You are a security consultant who has been employed by First Singaporean, a large bank based in Singapore, to examine the adequacy of security controls over a new site that it established nine months ago to house its mainframe computer facilities.

At first glance, the new facilities seem impressive. The bank has purchased an old warehouse. To disguise the purpose of the warehouse, its wooden facade remains, but internally it has been extensively refurbished in an attempt to set up a secure facility. The location of the warehouse and its purpose are known to only a small number of people who are employees of the bank. These persons have signed a secrecy agreement in relation to the operations and location of the warehouse.

As part of your review of physical controls, you examine the adequacy of controls to prevent and detect fire. When you tour the computer room, you notice that there are no hand-held fire extinguishers placed at strategic locations throughout the room.

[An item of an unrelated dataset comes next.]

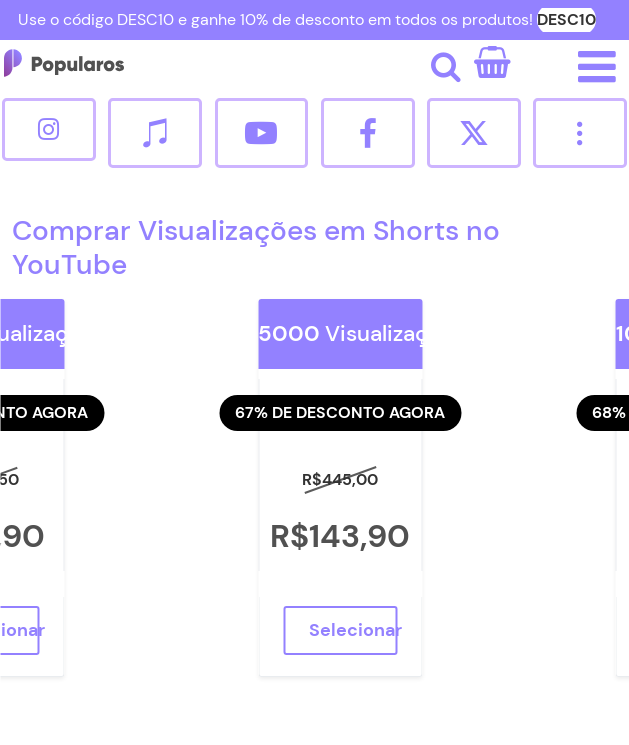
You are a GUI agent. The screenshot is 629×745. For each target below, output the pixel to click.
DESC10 (566, 19)
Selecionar (353, 630)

You question the operations manager about this apparent weakness. He assures you that this is not a control weakness. He informs you that a sophisticated heat-detection system has been set up in the computer room that will detect even the smallest fire. As soon as a fire is detected, an extinguisher system will dump a gas suppressant into the room after a 30 -second delay. Operators have been instructed to clear the room immediately when the alarm sounds because the suppressant is somewhat toxic. Consequently, he argues, hand-held extinguishers are not needed. Indeed, he contends they would be dangerous as they might cause operators to delay their exit from the computer room when the alarm sounds.

When you interview several operators about the fire evacuation procedures outlined by the operations manager, it is clear they are familiar with the procedures and that they are practiced regularly. One operations supervisor also points out that six months ago there was an electrical fire in the computer room. The evacuation procedures worked smoothly, and the fire alarm and suppressant system worked perfectly. Only minor damage was incurred as a result of the fire, and no one was injured.

Required. At this stage, what are your conclusions about the adequacy of the controls described by the operations manager? How will you now proceed in terms of your investigation of fire prevention and detection controls for the computer room?